Teachers have a hard enough time taking care of their families as-is, and to expect them to subject themselves to a deadly virus that we’re learning more about every day, is oppressive and well outside the bounds of our job descriptions. I’m not sure you could pay me enough to go back into a small space with twenty or more students for an entire day, but what I can tell you is the salary you’d need to pay me would have to be a hell of a lot higher than what I make now–or what I used to make, I should say.
So parents, while we, teachers, do genuinely love your kids, we need to take a stand. We need to draw a line in the sand. We are not here to fix the economy when you continuously vote for government representatives that save you taxes while defunding education; we are not here to solve your childcare problems; and we are not here to get sick, put our families at risk, and potentially die because you need to make money for your family.
We have families to take care of, too. We want to survive this pandemic, too. We are human beings, too, just like you–despite the fact that American society has completely dehumanized us and made us objects of this capitalist mess.
Consider this post a call to action, not for teachers, but for you, the parents. You hold so much power in schools. If you all were to ban together and rise up in collective outrage at the notion that your school is actually willing to put teachers on the front lines of a global pandemic, you could probably effect a great deal of change. Your administrations fear you, and while I can’t quite tell if that’s a good thing or not, it gives you power and privilege in this situation.

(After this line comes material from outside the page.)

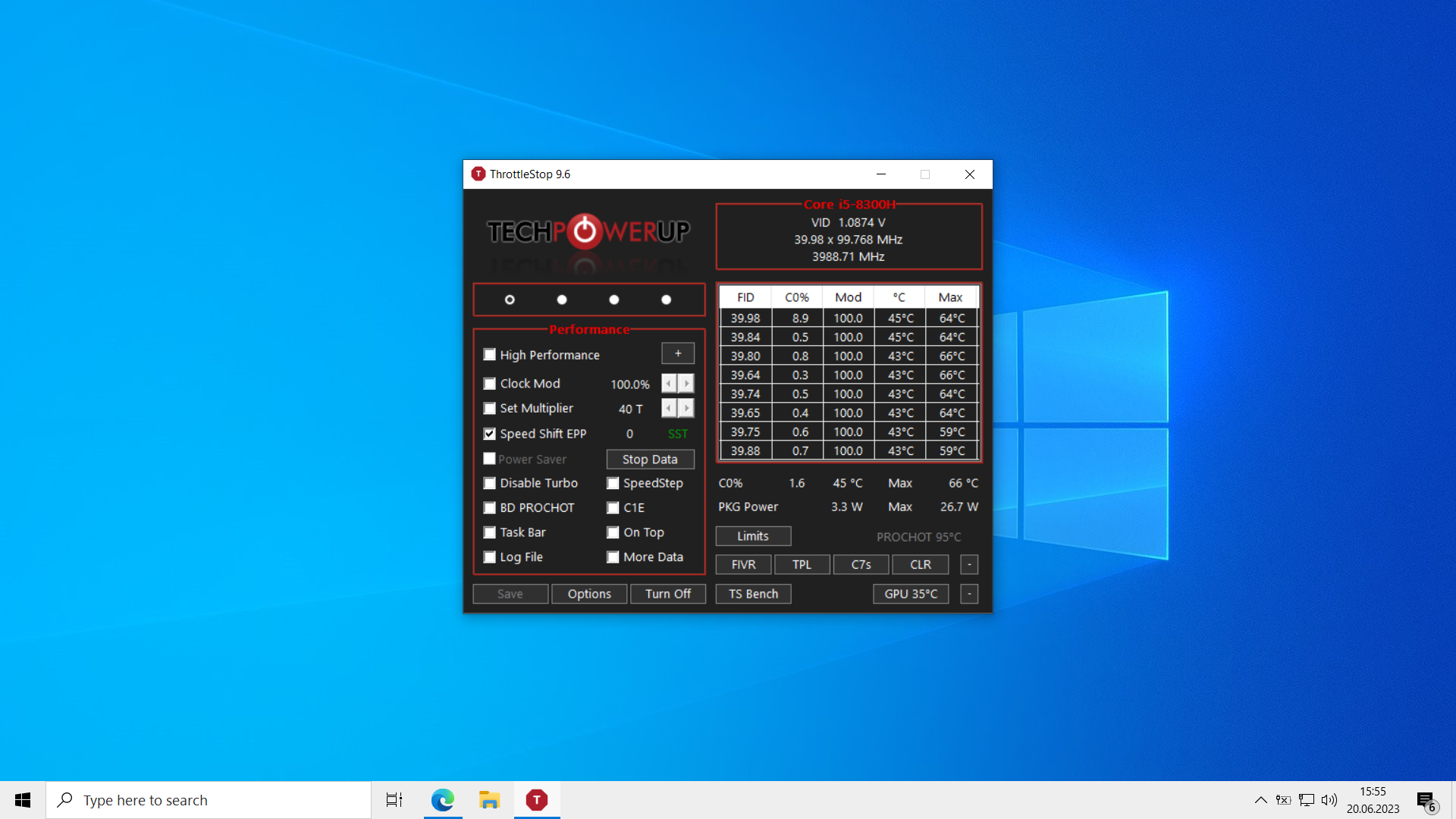The width and height of the screenshot is (1456, 819).
Task: Decrease Set Multiplier with left arrow
Action: (669, 408)
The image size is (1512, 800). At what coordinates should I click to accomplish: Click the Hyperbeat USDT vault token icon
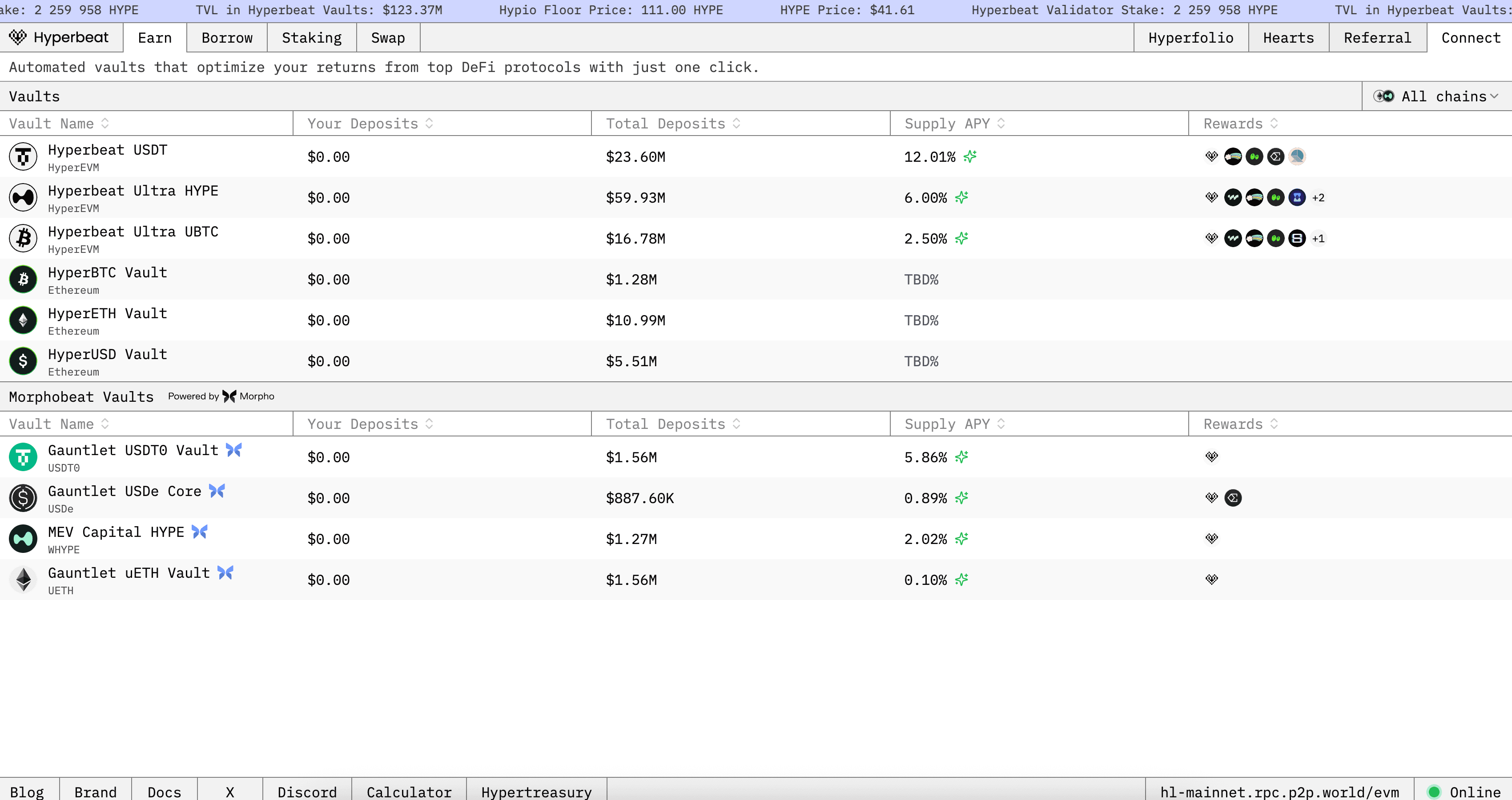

We, the teachers, who take care of your kids day in and day out–who know your kids almost as well as you do–we need you to advocate for us. We are holding you accountable to what you said months ago on social media–that teachers do incredibly important (and challenging) work. We are holding you accountable to the words of appreciation you shared on your social media accounts so you and your parent friends could laugh at how poorly behaved your child is. We are holding you accountable to taking care of us in this time of need. We’ve paid our dues, and we’re cashing in.
Many of you will choose to ignore this, to write me off as yet another bitter teacher who just wants to work from home. But let me assure you, I am not the type to blindly quit my job and jump into the abyss of self-employment. I was pushed here. I was pushed here by a decade of being undervalued and taken for granted. And I won’t take it any more.
Now is your time to act. What will you do to save your child’s teachers?